PROVIDED ENTRIES »
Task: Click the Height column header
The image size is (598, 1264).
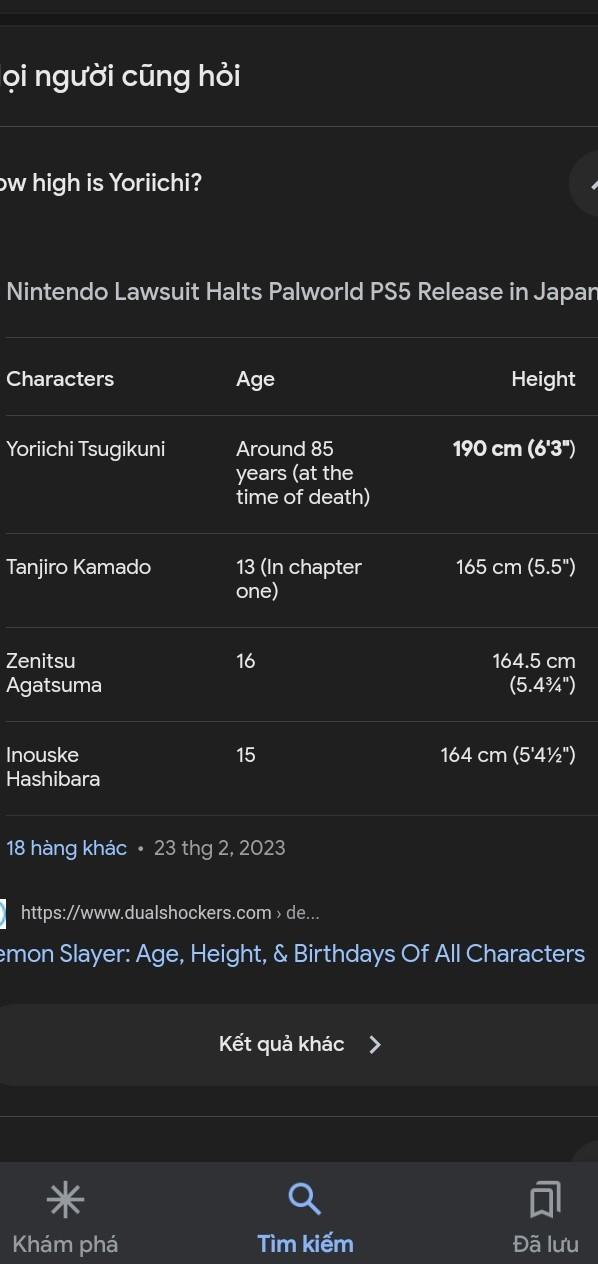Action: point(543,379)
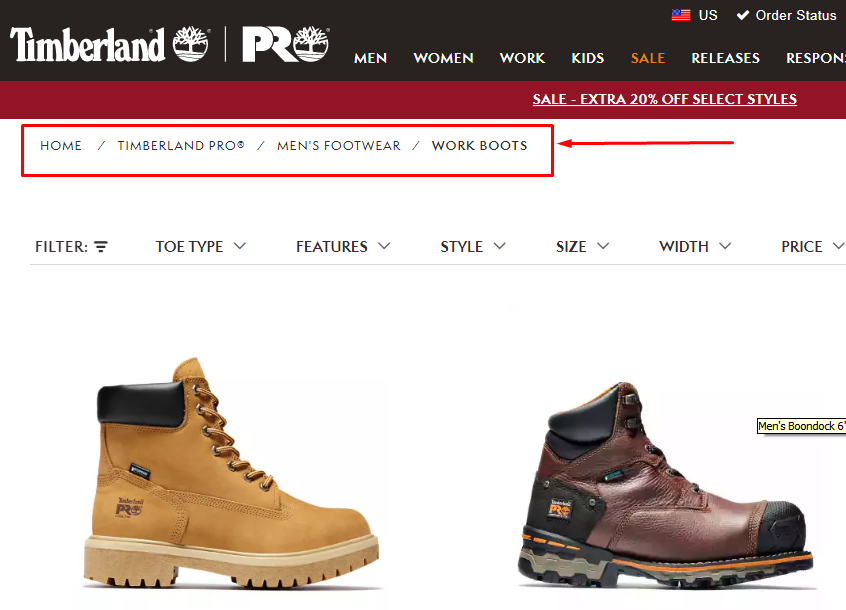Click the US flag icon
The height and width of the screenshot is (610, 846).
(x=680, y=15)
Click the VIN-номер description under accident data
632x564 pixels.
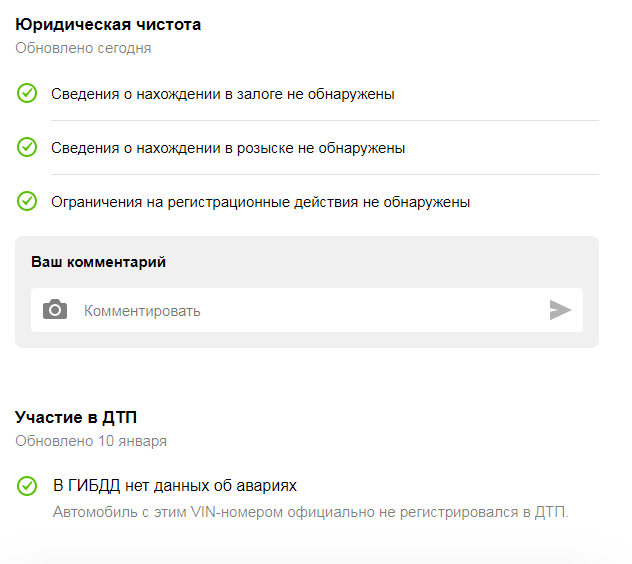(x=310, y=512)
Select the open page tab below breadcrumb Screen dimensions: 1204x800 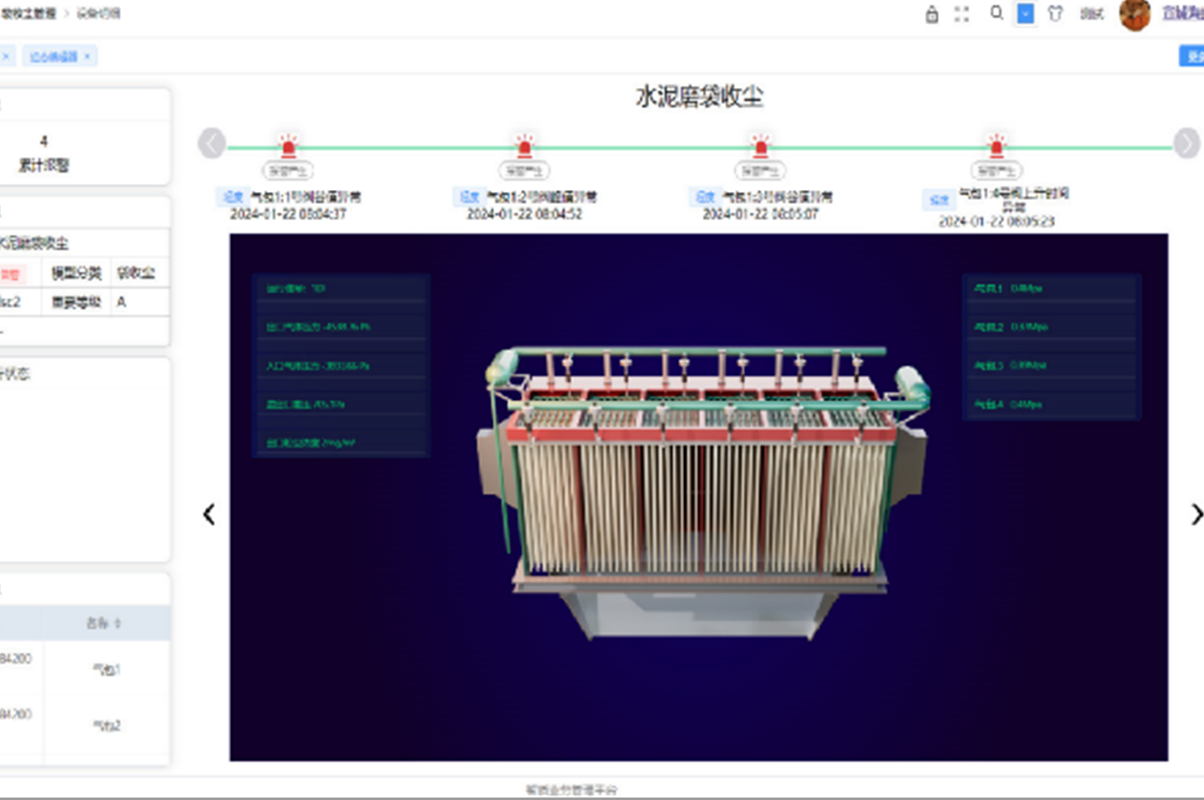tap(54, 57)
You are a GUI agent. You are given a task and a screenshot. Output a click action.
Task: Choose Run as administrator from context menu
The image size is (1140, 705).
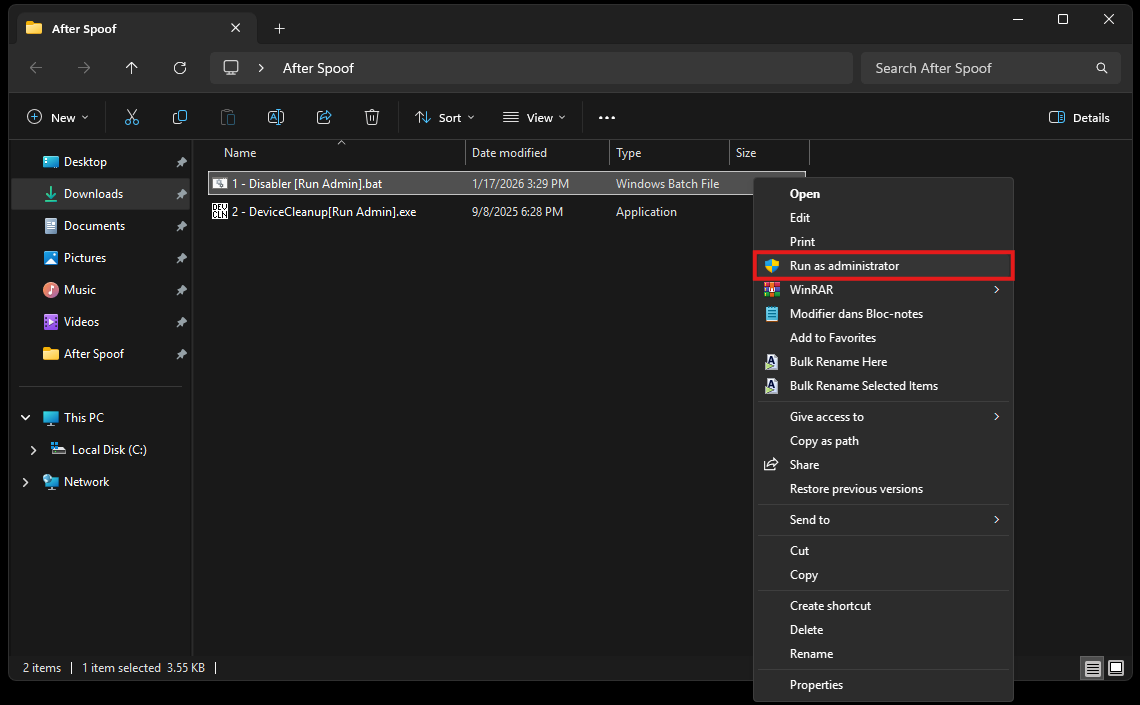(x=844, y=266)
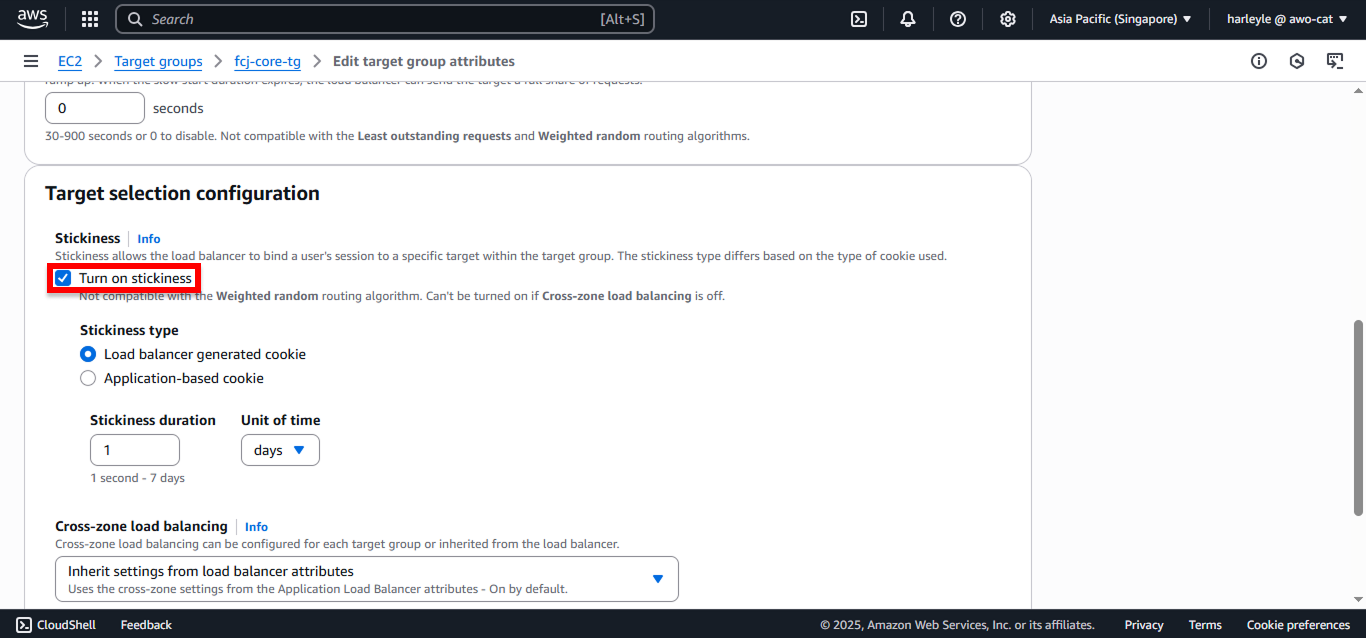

THE PROBLEM » Print each line from the one containing "Task: Choose Run" through the last line of the listing, both included, exactly and with no pictures.

COMPLETED TASK »
Task: Choose Run as administrator from context menu
The image size is (1140, 705).
(x=844, y=266)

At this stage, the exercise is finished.